I have two tensors with shapes [n, d, d] and [n, 1], respectively, and I would like to add the latter to the diagonals of the matrices in the former. What’s the most straightforward way of doing it? It shouldn’t be in-place.
LE: I’m curious if there’s a better way than stacking torch.eyes.
I think inplace is the best way, but I’ll throw in a .clone(), so you get to keep the input:
a = torch.randn(5,4,4, requires_grad=True)
b = torch.randn(5,1, requires_grad=True)
c = a.clone()
c.diagonal(dim1=-2, dim2=-1)[:] += b
# backward works as expected:
c.sum().backward()
print(a.grad, b.grad) # ones_like(a) and full_like(b, 4)
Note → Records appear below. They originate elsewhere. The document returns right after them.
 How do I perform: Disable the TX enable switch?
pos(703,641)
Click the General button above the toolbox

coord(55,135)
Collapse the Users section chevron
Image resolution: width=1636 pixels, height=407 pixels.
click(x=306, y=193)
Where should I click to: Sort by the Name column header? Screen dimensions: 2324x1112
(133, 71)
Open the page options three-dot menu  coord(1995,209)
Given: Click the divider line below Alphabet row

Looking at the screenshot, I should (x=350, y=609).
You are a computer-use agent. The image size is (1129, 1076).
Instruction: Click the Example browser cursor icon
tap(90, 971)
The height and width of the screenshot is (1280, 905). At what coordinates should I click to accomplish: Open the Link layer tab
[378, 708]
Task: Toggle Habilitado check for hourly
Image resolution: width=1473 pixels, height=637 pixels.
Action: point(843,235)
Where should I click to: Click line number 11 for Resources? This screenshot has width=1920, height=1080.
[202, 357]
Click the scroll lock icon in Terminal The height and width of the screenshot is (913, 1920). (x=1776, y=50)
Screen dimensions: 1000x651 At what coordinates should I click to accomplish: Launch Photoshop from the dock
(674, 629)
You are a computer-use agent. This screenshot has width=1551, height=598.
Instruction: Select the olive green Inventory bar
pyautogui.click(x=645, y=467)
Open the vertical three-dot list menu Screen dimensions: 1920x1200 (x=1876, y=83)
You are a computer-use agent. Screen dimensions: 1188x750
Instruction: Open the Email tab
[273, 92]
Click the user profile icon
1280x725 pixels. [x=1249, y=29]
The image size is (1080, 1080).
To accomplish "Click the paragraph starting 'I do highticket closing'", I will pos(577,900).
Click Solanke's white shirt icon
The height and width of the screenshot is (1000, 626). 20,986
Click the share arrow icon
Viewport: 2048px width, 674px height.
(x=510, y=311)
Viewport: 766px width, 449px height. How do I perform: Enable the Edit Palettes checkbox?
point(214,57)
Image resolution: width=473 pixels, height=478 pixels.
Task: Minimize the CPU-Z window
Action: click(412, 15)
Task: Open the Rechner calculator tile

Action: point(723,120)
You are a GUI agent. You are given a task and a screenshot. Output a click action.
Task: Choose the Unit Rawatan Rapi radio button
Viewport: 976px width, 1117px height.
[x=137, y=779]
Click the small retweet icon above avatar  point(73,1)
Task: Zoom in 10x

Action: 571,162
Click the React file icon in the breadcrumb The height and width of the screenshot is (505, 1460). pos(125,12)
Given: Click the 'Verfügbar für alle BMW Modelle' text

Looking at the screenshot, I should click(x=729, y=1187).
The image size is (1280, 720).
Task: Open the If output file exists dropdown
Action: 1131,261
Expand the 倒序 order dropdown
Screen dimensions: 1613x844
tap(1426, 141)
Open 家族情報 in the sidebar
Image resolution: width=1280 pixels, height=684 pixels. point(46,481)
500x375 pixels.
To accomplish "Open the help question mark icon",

Thanks, @tom, looks good. BTW, the reason I wanted it to not be inplace was because I need it to be differentiable. Does backward work even if it’s inplace?
The rule of thumb is that inplace works unless it does not.
So the two things that usually break are
you move a leaf tensor into the graph (if you remove the cloning in above example - and cloning helps),
when a isn’t a leaf and whatever computed a wants to have a to compute the backward (cloning helps here, too).
So the conventional wisdom is to not use inplace ops, but looking deeper, it can usually be made to work. I always joke to write a non-deep-learning PyTorch book with @ptrblck where we would have a section on inplace ops.